NNSL (July 12/99) - It was a time to put all arguments on hold, slow down, step back and consider the tremendous achievement and promise called Nunavut.

Of course, Nunavut Day is also time for some music, fun, good food and hundreds of balloons.

The July 9 anniversary of the 1993 signing of the Nunavut Land Claims Agreement was a day to celebrate in every Nunavut community, though the weather forced a postponement in parts of the Kitikmeot.

In Iqaluit, most of Nunavut's birthright organizations chipped in to make the day. Employees turned off their computers and headed over to the Nakasuk school grounds to serve up stew, helium balloons, pop and cake for the hundreds who gathered there.

In the territorial capital, the warmth and sunshine did not prevent some from donning sealskin parkas as a show of pride.

"I'm getting warm already," said Simiga Korgak with a smile minutes after putting on a sealskin parka, pants and kamiks in preparation for the traditional clothing contest.

He had borrowed the clothes from friend Pitseolak Alainga, who said his mother had made them.

"I wear that in spring to keep the rain off the clothing I wear inside it," said Alainga. "They're better than rain gear."

The comparison cuts to the heart of Nunavut Day. The federal government, and after it the territorial government, transposed southern solutions, the only solutions they, as southerners knew of, on the people of Nunavut.

As well-intentioned as it was, it was rain-gear government in the land of seal skin, thrust upon the people of Nunavut by a foreign culture.

Despite the warmth, seal skin was back in vogue Friday and, said Alainga, it's becoming more and more fashionable every day.
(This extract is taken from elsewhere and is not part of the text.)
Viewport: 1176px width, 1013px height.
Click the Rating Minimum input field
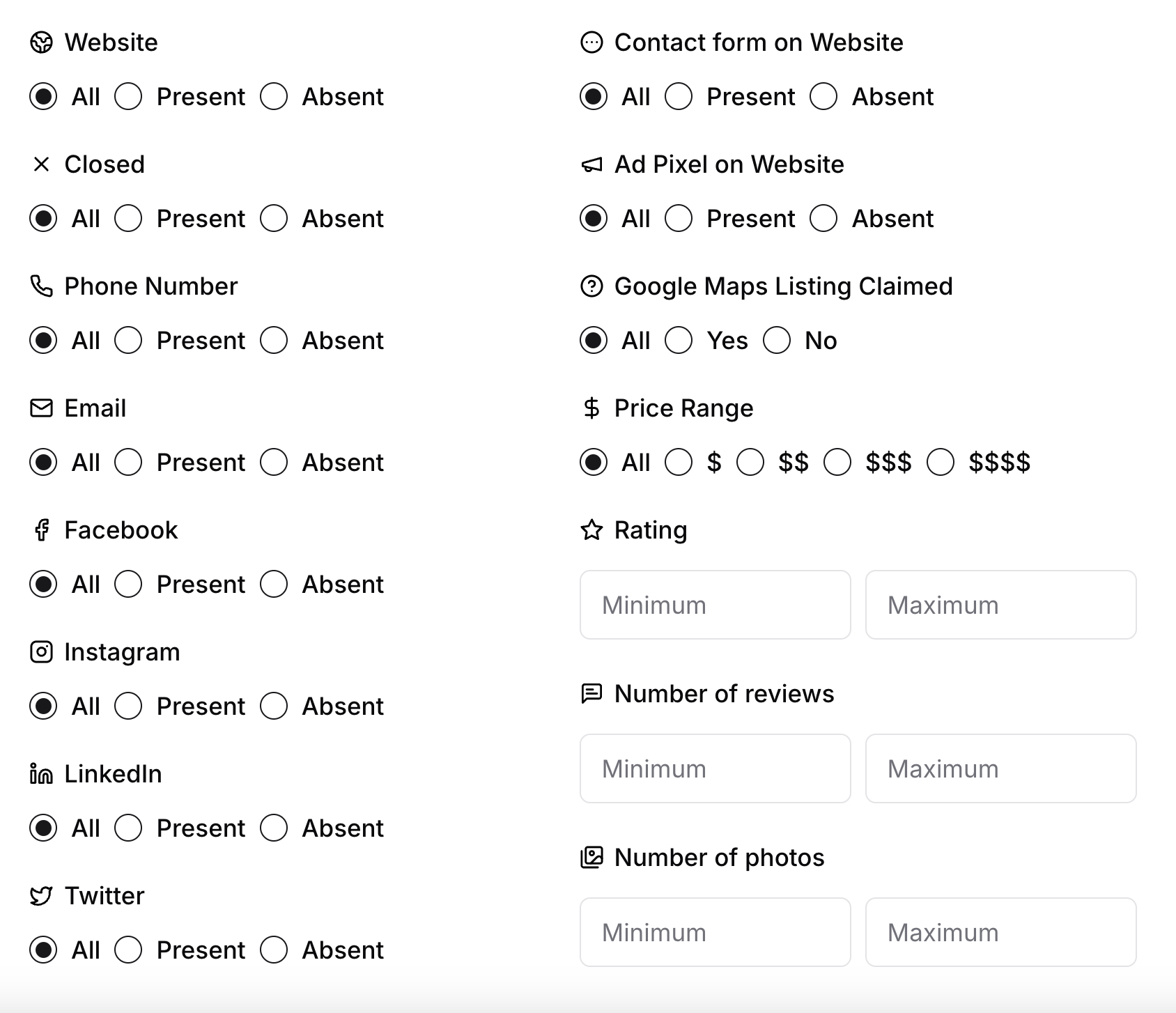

"It's the start of a new beginning for us," said Alainga, chairman of the Amarok Hunters and Trappers Association and a board member of the Qikiqtaaluk Wildlife Board and Baffin Fisheries Council.

"I'll say this: for me, when they first started talking about it, for a while I really didn't want Nunavut to happen. I'm slowly changing my mind.

"As a young man I'm putting all of my thoughts together and hoping things get better day by day."